As a result, Seidman-Becker cut the company’s marketing spend, tightened the operating budget, and directed the development of something called Health Pass, an in-app product that tracks users’ Covid-19 test results, vaccination status, and answers to a real-time health survey as U.S. airline passenger volumes dropped 60%.
Her foresight proved beneficial: On Wednesday, Clear Secure had its public market debut, and shares soared shortly as the market opened. Clear’s stock opened for trading on the New York Stock Exchange at $38.55 just before 11 a.m. ET, well above the $27 to $30 per share range it had targeted and giving the IPO a $4.5 billion valuation—after pricing at $31 per share Tuesday night, well above the $27 to $30 per share range it had targeted and giving the IPO a $4.5 billion valuation. Clear’s shares finished at $40.43, up 30%, putting the company’s market cap at $5.8 billion and giving Seidman-Becker a $826 million ownership. (The stock ownership is set up as a partnership to save the founders money on taxes.)
“I believe consumers have begun to recognize the value of a secure identification platform, both in travel and beyond,” adds Seidman-Becker.
Clear goes public under the ticker “YOU” (a reference to the company’s philosophy, “you are you”) as travel returns to pre-pandemic levels, with the TSA processing more than 2 million passengers in four of the last eight days. While Clear is best known for facial-scanning tools that allow users to skip long TSA lines and sees airports as its most important member acquisition channel—which will drive 72 percent of new subscriptions in 2020 and 62 percent in 2019–Seidman-Becker said Wednesday that she hopes aviation will one day be her company’s smallest vertical.
“We want Clear to become a daily habit for individuals, going from 12 times a year to 12 times a day,” she says, referring to the average number of times users used it in airports. “From the minute you leave your house until the time you arrive at your office or the theater, we want to provide frictionless, predictable experiences.”

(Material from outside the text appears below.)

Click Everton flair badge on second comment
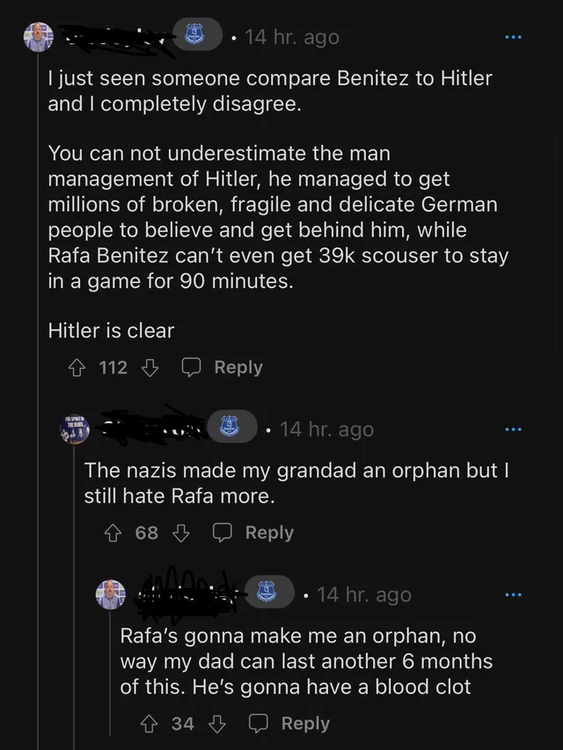coord(232,426)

We began with the most difficult task: aviation. If it’s good enough to board an aircraft, where identity and security are crucial, it’s surely good enough to check in at the doctor’s office—pun intended.

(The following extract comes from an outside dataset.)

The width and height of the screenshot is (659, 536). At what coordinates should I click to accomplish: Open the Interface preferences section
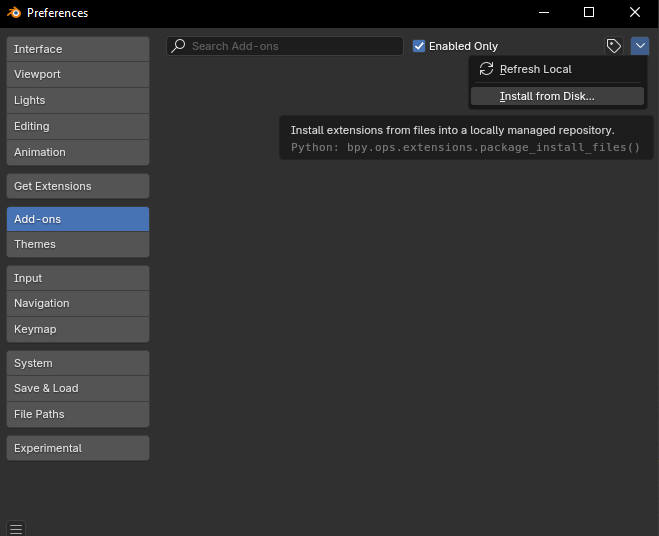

Caryn Seidman-Becker, cofounder and CEO of Clear Secure, discusses the company’s future.

Clear still has a ways to go to realize that vision: it has 5.6 million total cumulative enrollments in its $179-per-year subscription service and a footprint that includes 38 airport locations (representing over 60% of all TSA departure volume in 2019) and 26 sports and entertainment venues. 67 businesses have signed up to use Health Pass for their employees and customers, including Danny Meyer’s Union Square Hospitality Group and the AT&T Center for the San Antonio Spurs. These activities generated $230.8 million in sales in 2020, up 20% from 2019 (albeit the business did have a net loss of $9.3 million, down from $54.2 million in 2019).
“What we quickly realized last March was that there was going to be another card in your wallet, and that was your vaccine card,” Seidman-Becker said, noting that she had to carry a yellow fever vaccine card when she visited Kenya a few years ago, so the concept wasn’t entirely foreign when Covid hit. The shift to a health-oriented product was also not a pandemic shift: Before the Covid lockdowns, Seidman-Becker recalls, the company had initiated a trial at a doctor’s clinic in Phoenix, Arizona, that allowed patients to check in for appointments using their faces.

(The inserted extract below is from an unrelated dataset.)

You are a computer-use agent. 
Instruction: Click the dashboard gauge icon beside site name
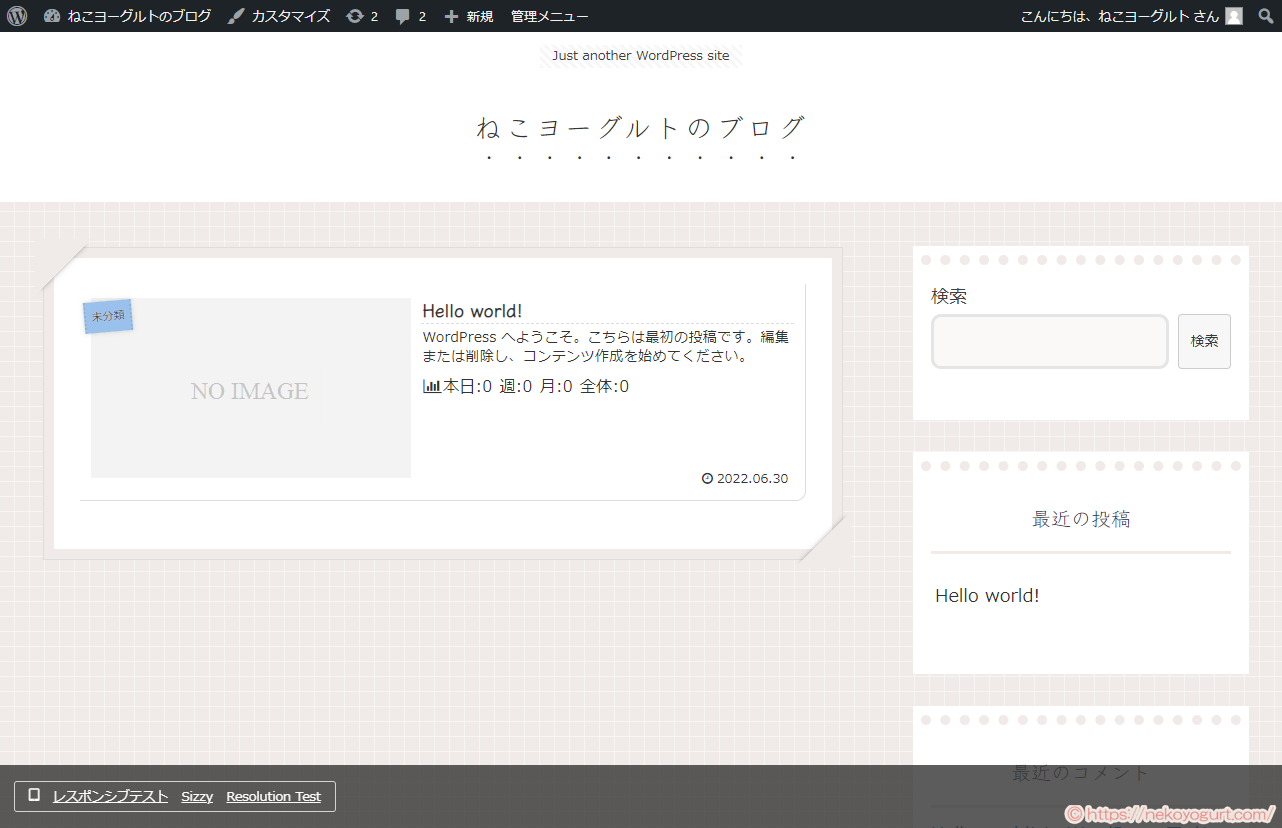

“We began with the most difficult task: aviation. If it’s good enough to board an aircraft, where identity and security are crucial, it’s surely good enough to check in at the doctor’s office, no pun intended “she explains. “Because we were so focused on being secure and expandable to the aviation company, we developed a HIPAA-compliant back end that was applicable to so many other organizations.”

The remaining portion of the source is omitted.